Mata Juminten merah , kelopak matanya bengkak. Sajadah
tempat dia bersujud basah oleh air mata. Suara isak tangis yang tertahan, lirih
terdengar di sepinya sepertiga malam. Segala keluh kesah dan beban yang
mengganjal dihatinya, Juminten tumpahkan dihadapan Gusti Allah. Malaikat –
malaikat pun pasti akan heran dan trenyuh mendengar rintihannya di sepertiga malam
itu yang berbeda dengan malam – malam sebelumnya.
Dengan perlahan mukena putih itu dilipatnya dimasukkan ke
dalam filling kabinet plastik. Dari
dalam filling kabinet, Juminten mengambil sebuah kaleng kue kecil yang sudah karatan. Sebuah
amplop kumal dan lusuh dia keluarkan dari kaleng tersebut. Warna coklat amplop
itu sudah berubah menjadi putih bulak. Dengan hati – hati dia keluarkan satu
lembar surat dengan tulisan tangan yang jelek. Seperti tulisan dokter yang
menuliskan resep obat di apotek.
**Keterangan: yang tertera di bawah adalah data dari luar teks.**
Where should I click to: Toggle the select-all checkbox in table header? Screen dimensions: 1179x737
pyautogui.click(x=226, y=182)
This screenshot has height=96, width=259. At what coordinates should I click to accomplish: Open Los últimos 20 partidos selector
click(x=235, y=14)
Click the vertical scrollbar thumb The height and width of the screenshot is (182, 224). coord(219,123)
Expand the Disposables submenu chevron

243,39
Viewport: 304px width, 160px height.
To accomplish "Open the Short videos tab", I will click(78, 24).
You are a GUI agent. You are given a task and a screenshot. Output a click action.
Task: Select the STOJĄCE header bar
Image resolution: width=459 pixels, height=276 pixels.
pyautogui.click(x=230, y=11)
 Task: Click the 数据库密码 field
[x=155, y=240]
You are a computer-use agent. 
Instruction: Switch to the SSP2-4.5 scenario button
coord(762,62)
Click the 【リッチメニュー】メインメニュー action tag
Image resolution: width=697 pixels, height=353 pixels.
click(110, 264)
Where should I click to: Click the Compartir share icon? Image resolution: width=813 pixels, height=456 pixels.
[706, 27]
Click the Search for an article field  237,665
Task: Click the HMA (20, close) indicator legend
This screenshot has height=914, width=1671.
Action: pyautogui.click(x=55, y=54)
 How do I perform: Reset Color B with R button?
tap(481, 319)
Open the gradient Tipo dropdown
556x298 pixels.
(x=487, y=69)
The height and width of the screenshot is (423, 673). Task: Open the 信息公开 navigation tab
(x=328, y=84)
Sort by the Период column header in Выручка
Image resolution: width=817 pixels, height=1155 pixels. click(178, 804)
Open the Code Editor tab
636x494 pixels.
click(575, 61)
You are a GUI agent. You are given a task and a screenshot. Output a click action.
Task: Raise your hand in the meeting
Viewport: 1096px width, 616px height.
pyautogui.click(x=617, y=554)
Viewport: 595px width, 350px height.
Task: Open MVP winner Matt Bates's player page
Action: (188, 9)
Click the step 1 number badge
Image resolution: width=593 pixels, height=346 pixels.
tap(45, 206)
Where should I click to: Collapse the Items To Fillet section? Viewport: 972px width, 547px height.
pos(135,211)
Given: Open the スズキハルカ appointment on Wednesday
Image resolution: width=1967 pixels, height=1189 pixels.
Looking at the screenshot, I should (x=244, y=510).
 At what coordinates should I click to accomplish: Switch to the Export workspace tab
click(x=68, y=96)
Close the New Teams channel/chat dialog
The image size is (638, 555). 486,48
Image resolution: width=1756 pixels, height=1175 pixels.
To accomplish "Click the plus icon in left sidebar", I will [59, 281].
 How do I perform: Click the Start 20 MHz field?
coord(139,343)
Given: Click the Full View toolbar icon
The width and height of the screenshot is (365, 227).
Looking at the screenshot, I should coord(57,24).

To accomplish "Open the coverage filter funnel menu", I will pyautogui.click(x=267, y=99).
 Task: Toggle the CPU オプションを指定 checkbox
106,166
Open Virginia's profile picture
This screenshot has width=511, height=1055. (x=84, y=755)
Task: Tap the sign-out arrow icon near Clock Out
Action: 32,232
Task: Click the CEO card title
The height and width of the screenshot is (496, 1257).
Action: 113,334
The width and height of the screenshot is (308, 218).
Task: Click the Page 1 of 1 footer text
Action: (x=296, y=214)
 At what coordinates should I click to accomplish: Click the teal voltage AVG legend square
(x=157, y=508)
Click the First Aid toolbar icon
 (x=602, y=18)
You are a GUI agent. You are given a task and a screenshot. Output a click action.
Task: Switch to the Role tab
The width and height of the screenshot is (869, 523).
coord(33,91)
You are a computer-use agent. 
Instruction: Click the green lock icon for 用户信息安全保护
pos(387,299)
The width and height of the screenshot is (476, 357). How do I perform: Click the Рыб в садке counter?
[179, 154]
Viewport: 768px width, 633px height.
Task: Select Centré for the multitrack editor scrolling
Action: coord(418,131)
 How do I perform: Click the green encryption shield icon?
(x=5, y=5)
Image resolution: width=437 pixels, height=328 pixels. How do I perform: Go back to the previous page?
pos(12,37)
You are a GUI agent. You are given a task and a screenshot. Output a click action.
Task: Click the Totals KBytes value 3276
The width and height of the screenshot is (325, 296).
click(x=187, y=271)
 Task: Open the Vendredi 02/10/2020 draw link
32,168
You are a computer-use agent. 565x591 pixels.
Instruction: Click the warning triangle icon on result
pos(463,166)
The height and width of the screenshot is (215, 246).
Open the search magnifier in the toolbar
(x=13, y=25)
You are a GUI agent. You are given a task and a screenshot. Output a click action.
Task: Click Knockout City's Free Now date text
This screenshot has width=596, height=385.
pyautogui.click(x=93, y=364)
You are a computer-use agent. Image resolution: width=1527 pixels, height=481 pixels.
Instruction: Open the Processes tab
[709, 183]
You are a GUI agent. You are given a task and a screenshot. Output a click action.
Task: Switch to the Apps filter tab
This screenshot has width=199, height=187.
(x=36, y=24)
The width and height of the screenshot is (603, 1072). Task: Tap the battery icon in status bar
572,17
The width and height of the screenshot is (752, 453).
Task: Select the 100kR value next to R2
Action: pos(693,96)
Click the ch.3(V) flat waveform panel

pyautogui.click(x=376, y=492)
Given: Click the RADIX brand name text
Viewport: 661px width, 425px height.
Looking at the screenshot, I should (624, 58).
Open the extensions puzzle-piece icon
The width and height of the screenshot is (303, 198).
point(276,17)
Bau apek surat itu tercium jelas.
Sepuluh tahun yang lalu, dia menerima sepucuk surat yang
dikirim oleh Paijo, teman sepermainan masa kecil dulu, yang lagi mengadu nasib di Ibu Kota . Di baris
paling atas surat itu ditulisi Suratku
Untuk Kamu. Surat tanpa basa – basi, surat yang sebenarnya adalah surat
pribadi tapi tidak ada sisi romantisme sama sekali. Tidak ada kata – kata
pujian maupun rayuan. Surat yang menceritakan bahwa Paijo jatuh hati pada Juminten.
“Dik Jum, nanti kalau Dik Jum jadi ummi dari anak - anak
saya, Insha Allah akan saya belikan rumah KPR tipe 36.” Itu kata Jarwo, laki –
laki saingan Paijo, waktu melamar Juminten sepuluh tahun yang lalu. Orang tua
mana yang tidak rontok hatinya mendengar anak perempuannya akan dinikahi orang
mapan dan alim. Pesta pernikahan Juminten dan Jarwo pun diselenggarakan dengan
sederhana.
Entah mengapa Juminten tidak pernah membuang surat dari Paijo.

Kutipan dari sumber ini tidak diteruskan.